Com o objetivo de defender a democracia, diante da nova situação política no Brasil, com a eleição de um presidente da extrema direita, um grupo de acadêmicos e ativistas , brasileiros e não-brasileiros vivendo, trabalhando e estudando nos Estados Unidos se reuniram por todo o dia no ultimo sábado, 1 de dezembro, na Columbia University em Nova York.

O resultado final de um dia inteiro de debates e discussões em grupo, foi a formação de uma rede descentralizada, democrática e apartidária que levará o nome de “National Network for Democracy in Brazil”.

Os objetivos são educar o público americano sobre a atual situação brasileira, defender as políticas sociais, econômicas e culturais implementadas nas últimas décadas e prestar solidariedade a movimentos sociais, organizações comunitárias, universidades e ativistas que podem estar ou vir a estar vulneráveis no atual clima político.

Nas falas e análises da abertura, a presença de ilustres acadêmicos brazilianistas como os professores/pesquisadores Gladys Mitchel-Walthour, da Universidade de Wisconsin e atual presidenta da Brazil Studies Association in the USA, professor James Green da Brown University e o professor Sidney Chalhoub da Universidade de Harvard.

O encontro contou com cerca de 200 participantes acadêmicos de 43 cidades e das mais diversas áreas do conhecimento e presença de coletivos de ativistas de Nova York, Washington, Boston, Los Angeles, Albany, Montreal e representantes de sindicatos e organizações sociais americanas.

O encontro foi visitado por 2 líderes políticos brasileiros que estavam cumprindo agenda em NY: Raul Amorim, da direção nacional do MST e Fernando Haddad do Partido dos Trabalhadores. Ambos saudaram os participantes e destacaram a importancia da iniciativa neste momento de ameaças as liberdades individuais e democráticas no Brasil.

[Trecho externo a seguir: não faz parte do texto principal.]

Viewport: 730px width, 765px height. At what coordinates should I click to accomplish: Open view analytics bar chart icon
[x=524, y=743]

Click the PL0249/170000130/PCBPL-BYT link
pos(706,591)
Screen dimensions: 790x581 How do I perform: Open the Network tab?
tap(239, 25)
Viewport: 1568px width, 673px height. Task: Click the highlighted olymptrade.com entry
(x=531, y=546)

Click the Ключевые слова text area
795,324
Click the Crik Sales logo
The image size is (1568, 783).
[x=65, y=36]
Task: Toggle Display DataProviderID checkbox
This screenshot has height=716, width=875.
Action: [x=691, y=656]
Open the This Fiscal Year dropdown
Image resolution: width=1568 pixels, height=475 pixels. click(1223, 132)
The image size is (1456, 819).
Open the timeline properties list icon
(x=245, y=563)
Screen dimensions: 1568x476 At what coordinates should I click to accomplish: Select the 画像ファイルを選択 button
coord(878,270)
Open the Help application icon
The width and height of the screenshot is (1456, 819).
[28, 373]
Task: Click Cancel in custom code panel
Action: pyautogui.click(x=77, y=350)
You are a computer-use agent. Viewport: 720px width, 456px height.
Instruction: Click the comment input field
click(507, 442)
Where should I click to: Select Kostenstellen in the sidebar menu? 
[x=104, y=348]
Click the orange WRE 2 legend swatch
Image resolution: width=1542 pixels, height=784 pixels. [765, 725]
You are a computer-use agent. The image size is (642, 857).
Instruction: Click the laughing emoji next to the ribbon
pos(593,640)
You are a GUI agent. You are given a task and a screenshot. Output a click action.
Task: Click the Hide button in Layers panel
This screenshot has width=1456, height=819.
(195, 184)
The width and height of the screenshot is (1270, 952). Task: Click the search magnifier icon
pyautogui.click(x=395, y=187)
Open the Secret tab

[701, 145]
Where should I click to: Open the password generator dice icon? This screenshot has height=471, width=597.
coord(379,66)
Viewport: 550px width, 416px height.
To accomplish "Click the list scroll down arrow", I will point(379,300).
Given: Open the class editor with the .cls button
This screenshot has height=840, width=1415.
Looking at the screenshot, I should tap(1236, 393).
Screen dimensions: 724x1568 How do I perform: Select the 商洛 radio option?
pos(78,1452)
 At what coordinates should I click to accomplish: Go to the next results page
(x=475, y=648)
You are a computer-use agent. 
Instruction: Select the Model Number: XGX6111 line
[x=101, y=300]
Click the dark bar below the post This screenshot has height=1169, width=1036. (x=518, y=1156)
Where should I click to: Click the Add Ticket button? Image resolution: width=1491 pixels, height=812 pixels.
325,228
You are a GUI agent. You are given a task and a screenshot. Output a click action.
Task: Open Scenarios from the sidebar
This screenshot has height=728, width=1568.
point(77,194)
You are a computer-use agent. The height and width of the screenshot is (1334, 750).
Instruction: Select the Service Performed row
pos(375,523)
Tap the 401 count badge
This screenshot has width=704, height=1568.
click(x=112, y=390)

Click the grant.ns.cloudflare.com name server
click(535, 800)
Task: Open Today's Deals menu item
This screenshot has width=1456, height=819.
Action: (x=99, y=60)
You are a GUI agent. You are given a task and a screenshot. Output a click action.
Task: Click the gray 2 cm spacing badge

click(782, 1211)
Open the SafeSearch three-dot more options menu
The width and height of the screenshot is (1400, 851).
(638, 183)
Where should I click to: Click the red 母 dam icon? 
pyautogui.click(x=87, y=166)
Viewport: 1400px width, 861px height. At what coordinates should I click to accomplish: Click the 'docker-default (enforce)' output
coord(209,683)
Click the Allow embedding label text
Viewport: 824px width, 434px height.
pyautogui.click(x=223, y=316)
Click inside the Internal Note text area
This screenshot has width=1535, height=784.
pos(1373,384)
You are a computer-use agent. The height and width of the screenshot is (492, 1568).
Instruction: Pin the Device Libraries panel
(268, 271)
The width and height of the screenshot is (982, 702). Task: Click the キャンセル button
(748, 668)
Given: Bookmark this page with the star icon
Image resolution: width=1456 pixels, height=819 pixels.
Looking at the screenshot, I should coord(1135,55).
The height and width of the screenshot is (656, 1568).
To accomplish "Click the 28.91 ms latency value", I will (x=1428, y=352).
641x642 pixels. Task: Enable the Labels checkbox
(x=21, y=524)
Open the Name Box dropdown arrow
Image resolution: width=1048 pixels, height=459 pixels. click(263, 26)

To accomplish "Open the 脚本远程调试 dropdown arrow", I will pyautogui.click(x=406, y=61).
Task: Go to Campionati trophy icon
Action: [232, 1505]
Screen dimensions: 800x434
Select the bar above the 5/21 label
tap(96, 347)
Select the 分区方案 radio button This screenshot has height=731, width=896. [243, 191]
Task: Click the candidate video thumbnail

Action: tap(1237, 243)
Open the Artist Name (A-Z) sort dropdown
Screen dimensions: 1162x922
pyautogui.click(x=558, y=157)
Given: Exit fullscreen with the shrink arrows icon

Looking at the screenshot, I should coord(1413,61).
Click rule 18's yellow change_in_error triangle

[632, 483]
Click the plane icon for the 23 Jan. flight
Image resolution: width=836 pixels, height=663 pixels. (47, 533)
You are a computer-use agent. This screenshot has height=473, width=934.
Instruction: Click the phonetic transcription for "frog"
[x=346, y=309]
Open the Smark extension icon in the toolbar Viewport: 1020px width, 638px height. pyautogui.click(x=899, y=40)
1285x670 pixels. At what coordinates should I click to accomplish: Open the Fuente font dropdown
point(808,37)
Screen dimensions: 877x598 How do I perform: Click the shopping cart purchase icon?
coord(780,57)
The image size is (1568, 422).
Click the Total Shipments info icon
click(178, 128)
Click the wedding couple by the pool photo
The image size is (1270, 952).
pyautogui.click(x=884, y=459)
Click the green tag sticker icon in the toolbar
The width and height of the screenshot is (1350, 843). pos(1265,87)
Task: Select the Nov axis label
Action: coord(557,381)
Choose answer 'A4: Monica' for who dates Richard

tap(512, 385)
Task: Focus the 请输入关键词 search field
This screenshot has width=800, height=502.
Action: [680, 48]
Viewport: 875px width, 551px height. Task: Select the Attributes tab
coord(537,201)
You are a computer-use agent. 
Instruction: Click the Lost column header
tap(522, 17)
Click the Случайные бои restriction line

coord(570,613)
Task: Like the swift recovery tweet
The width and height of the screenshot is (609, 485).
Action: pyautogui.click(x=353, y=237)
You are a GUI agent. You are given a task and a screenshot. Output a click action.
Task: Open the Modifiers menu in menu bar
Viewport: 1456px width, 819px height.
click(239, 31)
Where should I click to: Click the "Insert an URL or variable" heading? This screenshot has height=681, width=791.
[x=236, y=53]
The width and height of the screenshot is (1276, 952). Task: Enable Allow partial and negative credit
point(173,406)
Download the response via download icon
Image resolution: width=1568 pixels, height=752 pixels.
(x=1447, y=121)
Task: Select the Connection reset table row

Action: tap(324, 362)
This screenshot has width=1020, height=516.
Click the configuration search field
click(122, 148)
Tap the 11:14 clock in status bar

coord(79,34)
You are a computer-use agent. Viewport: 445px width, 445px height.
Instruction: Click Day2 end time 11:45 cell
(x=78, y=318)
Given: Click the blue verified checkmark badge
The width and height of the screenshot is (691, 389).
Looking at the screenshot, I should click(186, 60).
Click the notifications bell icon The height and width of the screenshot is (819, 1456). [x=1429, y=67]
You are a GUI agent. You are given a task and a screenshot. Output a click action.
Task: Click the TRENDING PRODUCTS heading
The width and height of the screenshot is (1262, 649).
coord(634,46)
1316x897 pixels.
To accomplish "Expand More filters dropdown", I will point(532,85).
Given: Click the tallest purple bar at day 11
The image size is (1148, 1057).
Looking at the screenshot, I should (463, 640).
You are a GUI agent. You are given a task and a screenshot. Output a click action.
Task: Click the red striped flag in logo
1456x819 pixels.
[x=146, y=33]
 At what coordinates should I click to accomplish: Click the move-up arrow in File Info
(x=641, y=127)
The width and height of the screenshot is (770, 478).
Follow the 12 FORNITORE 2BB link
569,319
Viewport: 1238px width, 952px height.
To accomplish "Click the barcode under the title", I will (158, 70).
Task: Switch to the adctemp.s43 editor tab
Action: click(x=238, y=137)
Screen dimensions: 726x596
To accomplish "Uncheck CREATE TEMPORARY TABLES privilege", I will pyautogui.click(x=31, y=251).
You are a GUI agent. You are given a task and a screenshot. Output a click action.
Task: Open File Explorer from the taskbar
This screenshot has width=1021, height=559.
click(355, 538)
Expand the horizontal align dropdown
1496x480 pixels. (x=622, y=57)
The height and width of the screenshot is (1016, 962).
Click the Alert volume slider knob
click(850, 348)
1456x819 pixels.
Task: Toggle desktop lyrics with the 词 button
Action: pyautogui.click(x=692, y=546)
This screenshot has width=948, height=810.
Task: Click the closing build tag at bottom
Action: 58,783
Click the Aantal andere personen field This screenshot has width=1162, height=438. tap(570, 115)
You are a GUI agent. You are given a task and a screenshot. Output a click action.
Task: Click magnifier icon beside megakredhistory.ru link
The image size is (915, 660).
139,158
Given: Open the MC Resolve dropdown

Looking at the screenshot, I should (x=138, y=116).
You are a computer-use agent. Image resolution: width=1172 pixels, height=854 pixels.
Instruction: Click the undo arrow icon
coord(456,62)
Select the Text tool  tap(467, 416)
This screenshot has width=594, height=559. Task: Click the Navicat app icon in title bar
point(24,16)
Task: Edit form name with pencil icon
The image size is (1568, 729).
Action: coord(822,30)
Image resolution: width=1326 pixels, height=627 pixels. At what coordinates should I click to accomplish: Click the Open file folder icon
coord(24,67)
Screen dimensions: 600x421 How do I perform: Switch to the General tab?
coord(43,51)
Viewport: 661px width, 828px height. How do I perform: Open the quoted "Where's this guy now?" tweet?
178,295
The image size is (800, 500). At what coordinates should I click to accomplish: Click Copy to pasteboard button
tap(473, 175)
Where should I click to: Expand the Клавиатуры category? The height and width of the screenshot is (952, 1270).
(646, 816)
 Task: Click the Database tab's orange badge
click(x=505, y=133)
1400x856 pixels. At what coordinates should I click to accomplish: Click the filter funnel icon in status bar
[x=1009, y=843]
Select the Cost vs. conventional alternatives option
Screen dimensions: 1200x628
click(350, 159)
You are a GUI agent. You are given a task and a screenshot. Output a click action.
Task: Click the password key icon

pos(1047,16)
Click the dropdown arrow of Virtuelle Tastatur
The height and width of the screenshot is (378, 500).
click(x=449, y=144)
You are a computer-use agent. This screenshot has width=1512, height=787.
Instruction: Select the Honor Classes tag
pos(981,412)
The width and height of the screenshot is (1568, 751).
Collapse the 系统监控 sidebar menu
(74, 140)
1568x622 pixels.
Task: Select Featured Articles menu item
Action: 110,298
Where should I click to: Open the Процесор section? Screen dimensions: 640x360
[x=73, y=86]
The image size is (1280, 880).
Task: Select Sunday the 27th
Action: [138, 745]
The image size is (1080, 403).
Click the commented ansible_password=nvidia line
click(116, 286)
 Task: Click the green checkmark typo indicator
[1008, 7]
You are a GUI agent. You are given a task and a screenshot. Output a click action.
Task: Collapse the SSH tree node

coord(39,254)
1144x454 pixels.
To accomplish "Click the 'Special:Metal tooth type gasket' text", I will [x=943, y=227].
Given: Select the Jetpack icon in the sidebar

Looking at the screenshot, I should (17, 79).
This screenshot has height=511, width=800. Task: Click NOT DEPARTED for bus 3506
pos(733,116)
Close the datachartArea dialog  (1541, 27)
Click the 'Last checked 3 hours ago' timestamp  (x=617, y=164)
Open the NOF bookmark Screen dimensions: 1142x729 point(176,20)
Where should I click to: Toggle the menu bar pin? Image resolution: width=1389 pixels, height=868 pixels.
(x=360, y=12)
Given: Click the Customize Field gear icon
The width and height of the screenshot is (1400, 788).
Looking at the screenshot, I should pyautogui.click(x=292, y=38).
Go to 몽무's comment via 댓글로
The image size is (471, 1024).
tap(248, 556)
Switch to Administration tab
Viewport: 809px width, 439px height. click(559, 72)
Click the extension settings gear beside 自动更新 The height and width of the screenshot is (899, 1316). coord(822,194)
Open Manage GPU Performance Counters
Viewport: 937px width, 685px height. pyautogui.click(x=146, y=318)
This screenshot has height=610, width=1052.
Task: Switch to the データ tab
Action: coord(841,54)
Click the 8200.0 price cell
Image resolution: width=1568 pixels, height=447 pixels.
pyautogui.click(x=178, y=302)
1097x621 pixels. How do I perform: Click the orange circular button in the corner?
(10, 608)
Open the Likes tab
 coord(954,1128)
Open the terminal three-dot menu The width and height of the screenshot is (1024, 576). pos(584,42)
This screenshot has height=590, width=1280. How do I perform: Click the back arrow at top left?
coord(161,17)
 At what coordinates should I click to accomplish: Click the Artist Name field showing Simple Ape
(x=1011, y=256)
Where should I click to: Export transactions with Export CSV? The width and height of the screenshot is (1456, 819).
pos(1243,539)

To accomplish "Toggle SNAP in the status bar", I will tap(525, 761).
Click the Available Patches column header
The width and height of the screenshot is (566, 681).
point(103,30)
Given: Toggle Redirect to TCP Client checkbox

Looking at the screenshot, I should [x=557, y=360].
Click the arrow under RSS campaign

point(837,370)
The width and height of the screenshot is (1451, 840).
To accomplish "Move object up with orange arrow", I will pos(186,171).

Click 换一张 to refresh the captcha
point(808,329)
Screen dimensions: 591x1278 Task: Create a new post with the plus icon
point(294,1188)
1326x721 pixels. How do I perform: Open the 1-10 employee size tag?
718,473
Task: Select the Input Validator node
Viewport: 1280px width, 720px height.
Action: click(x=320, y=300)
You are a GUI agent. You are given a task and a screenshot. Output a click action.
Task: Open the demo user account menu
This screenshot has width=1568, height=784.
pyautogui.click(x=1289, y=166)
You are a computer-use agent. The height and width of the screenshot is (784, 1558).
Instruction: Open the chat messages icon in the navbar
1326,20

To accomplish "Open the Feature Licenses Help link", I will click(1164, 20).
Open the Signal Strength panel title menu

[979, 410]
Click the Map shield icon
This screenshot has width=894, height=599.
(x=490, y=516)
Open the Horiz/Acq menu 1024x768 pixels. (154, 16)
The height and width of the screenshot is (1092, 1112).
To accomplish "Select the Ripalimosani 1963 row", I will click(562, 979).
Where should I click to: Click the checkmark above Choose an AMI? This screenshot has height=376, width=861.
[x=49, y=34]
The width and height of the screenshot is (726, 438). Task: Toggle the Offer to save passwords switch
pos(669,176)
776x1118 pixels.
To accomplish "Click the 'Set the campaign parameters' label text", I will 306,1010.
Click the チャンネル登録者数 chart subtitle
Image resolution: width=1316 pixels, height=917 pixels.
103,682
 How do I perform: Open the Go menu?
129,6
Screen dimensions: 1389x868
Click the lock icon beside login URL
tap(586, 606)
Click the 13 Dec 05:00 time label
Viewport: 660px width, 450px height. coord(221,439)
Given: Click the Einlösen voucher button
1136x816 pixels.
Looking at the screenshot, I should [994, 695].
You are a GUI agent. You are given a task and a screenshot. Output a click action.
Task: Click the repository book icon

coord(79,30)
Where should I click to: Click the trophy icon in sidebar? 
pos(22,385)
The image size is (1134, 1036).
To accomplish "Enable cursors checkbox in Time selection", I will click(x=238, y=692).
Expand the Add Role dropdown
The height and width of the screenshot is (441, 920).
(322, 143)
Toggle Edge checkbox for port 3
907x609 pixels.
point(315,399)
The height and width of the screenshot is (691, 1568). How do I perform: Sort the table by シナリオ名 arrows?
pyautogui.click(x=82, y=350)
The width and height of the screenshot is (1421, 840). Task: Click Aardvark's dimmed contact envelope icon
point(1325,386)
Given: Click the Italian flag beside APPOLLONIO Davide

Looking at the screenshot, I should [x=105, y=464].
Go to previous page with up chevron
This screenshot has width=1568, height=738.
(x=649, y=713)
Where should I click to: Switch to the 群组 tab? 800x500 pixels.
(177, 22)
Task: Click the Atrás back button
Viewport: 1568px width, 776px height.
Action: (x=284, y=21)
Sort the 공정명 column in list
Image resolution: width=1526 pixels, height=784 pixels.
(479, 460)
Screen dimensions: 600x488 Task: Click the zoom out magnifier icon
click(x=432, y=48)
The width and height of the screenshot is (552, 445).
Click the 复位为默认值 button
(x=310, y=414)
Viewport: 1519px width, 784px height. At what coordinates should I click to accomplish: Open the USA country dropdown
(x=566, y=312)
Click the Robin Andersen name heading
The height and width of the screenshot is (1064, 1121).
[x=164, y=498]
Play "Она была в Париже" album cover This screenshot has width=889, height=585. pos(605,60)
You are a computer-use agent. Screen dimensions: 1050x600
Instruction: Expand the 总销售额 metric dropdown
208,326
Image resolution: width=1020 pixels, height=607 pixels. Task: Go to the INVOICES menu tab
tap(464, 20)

Entre as várias propostas e iniciativas se destacam : a criação do Observatório da Democracia no Brasil, que já conta com financiamento e equipe e eera sediado na Brown University com o objetivo de monitorar, estudar e divulgar os ataques ao estado de direito, a políticas sociais e a educadores brasileiros, entre outros, que terá o suporte da Rede formada hoje e a criação de um grupo de trabalho em Washington para trabalhar junto ao Congresso Americano e órgãos do governo em ações de interesse da sociedade civil brasileira.

Foram também criados grupos de monitoramento da mídia, de apoio os SUS, de defesa de grupos atacados como de mulheres, LGBT, negros, pobres , além de grupos de estudos e ação nas temáticas econômicas, religiosos e culturais entre outros.

A nova Rede já tem no calendário várias ações de defesa da liberdade de cátedra como a ampla divulgação de uma moção de defesa dos direitos humanos de educadores e pesquisadores, lançada pela Brazil Studies Association e a realização de eventos simultâneos no mês de Abril por ocasião de 1 ano da morte de Marielle Franco para exigir justiça pelas mortes políticas no Brasil.